Dr. Mirhashemi and colleagues provide a thorough review of the body of literature supporting the principle that "age alone should not influence the diagnostic and therapeutic approaches for the management of cancer" in this population. Specific disease-based recommendations for the treatment of endometrial, cervical, and vulvar cancer are presented.
Nevertheless, an important caveat exists regarding the treatment of elderly women. The efficacy and safety of many interventions have not been evaluated in this specific group of women. Additionally, comorbid conditions must be analyzed in all treatment settings. Often, the reported complications of treatment are those of comorbid illness and the extent of the cancer, rather than of advanced age.[9] In the elderly population with cancer, approximately 55% have three additional pathologic diagnoses, and 37% have one or two; only 8% suffer from cancer alone.[10]

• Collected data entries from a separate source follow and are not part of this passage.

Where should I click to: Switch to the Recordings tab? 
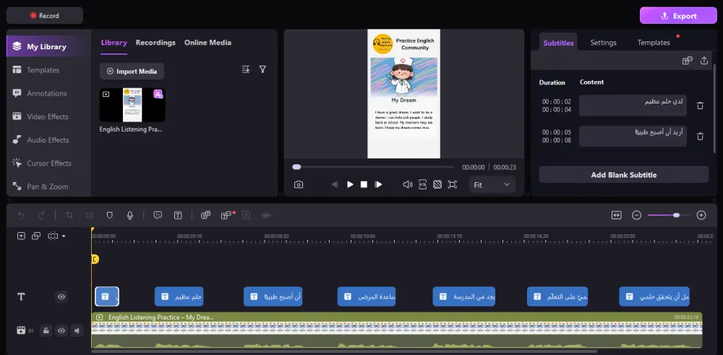[x=155, y=43]
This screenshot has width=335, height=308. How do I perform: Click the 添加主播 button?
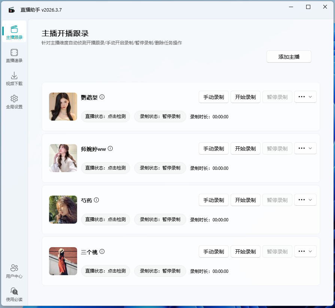(289, 56)
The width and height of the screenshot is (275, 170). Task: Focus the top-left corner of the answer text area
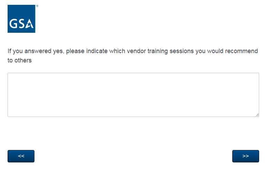[x=11, y=76]
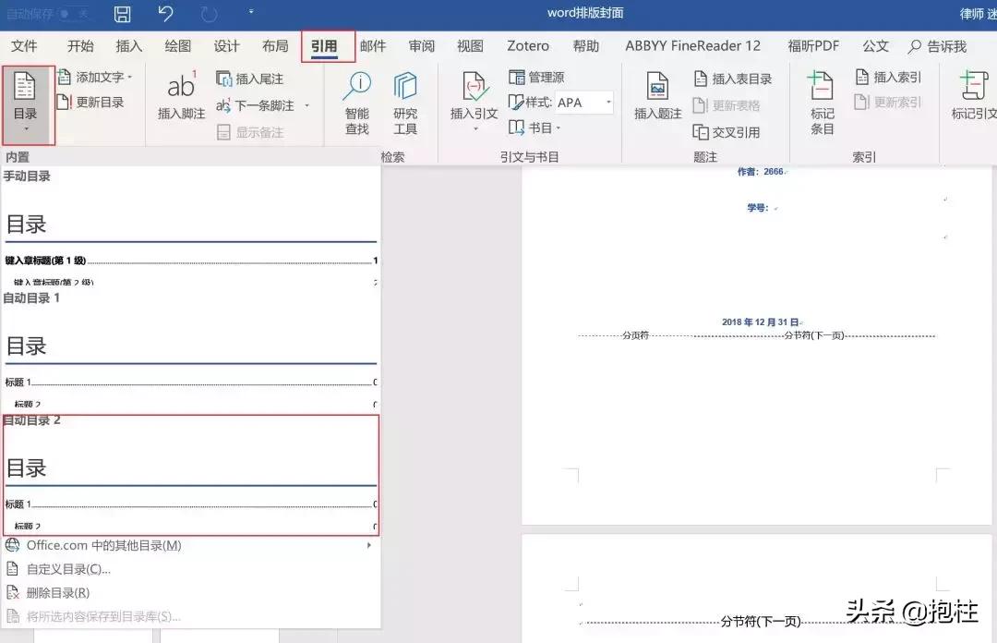Open the 研究工具 (Researcher) tool
Image resolution: width=997 pixels, height=643 pixels.
[x=405, y=102]
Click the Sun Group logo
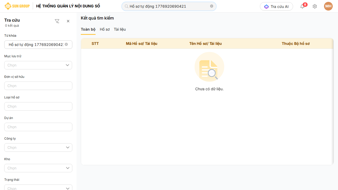 click(x=17, y=6)
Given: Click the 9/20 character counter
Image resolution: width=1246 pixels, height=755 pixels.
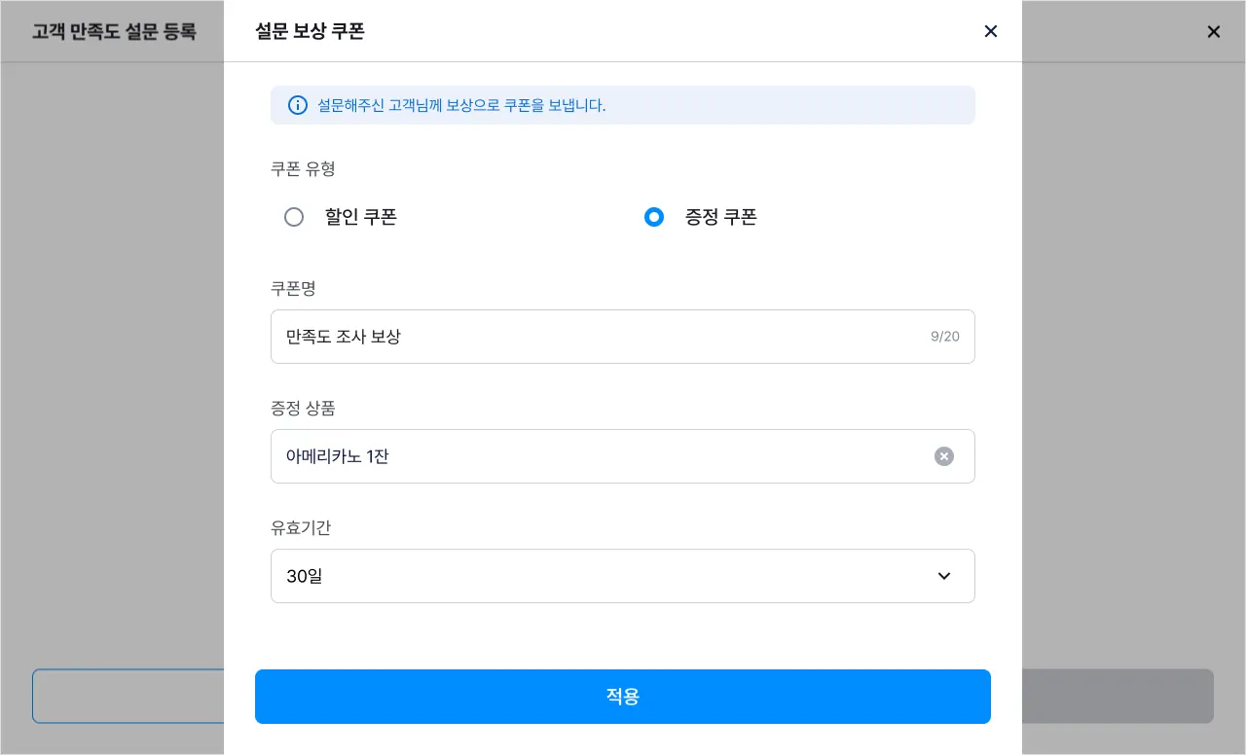Looking at the screenshot, I should click(x=945, y=337).
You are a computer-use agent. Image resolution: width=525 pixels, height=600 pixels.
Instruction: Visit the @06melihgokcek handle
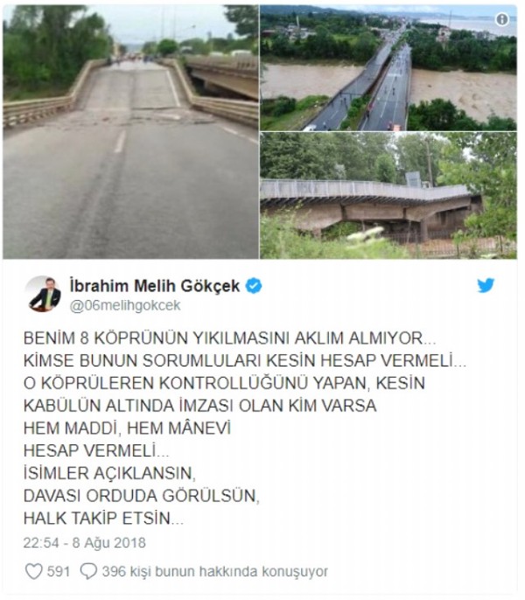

Gynecologic malignancies-especially ovarian cancer in elderly women-should be treated by gynecologic oncologists. The care of patients with ovarian cancer is based on surgical cytoreduction and combination chemotherapy. It is well documented that patients with ovarian cancer who have undergone cytoreductive surgery by a gynecologic oncologist have better rates of optimal cytoreduction and improved survival, compared to patients operated on by nongynecologic surgeons. This is of particular importance to elderly women, as the majority of elderly patients treated in these studies were not treated by gynecologic oncologists.[11,12]
Chemotherapy should be prescribed based on the patient’s performance status, with particular attention paid to renal and hepatic function. Although gynecologic malignancies are often a disease of the elderly, the majority of studies evaluating specific drugs have not done so in elderly women. Additionally, participation of the elderly in clinical trials seems to be limited. Data from the 1992 accrual of the National Cancer Institute (NCI)-sponsored Clinical Cooperative Group treatment trials were compared with the 1990 incidence data from the NCI’s Surveillance, Epidemiology, and End Results (SEER) program. Although more than 8,000 elderly patients were enrolled, this subgroup was found to be underrepresented in cancer treatment trials.[13]
These findings were corroborated in a similar study analyzing patients enrolled in 164 Southwest Oncology Group treatment trials between 1993 and 1996. Overall, patients 65 years of age or older were underrepresented in trials involving all 15 types of cancer except lymphoma. The findings were similar when data on patients 70 years of age or older were analyzed.[14] Recognizing this deficit, the NCI has recently sponsored several trials that specifically target the elderly population. Additional efforts should be made to identify the reasons for the underrepresentation of the elderly in clinical trials, and policies should be adopted to correct this underrepresentation.
Dr. Mirhashemi and colleagues present information about gynecologic cancers in the elderly that is relevant to many practitioners. Although a patient’s age alone should not alter the diagnostic and therapeutic approach to gynecologic malignancies, careful attention must be paid to comorbid conditions and intercurrent disease. Appropriate referral to a gynecologic oncologist has been demonstrated to increase survival in patients with ovarian cancer.
Barriers to appropriate gynecologic screening faced by patients and practitioners must be identified and removed, especially since the population of elderly women continues to grow at an impressive rate. Practitioners from all disciplines must collaborate to help provide appropriate screening for and treatment of gynecologic malignancies in elderly women.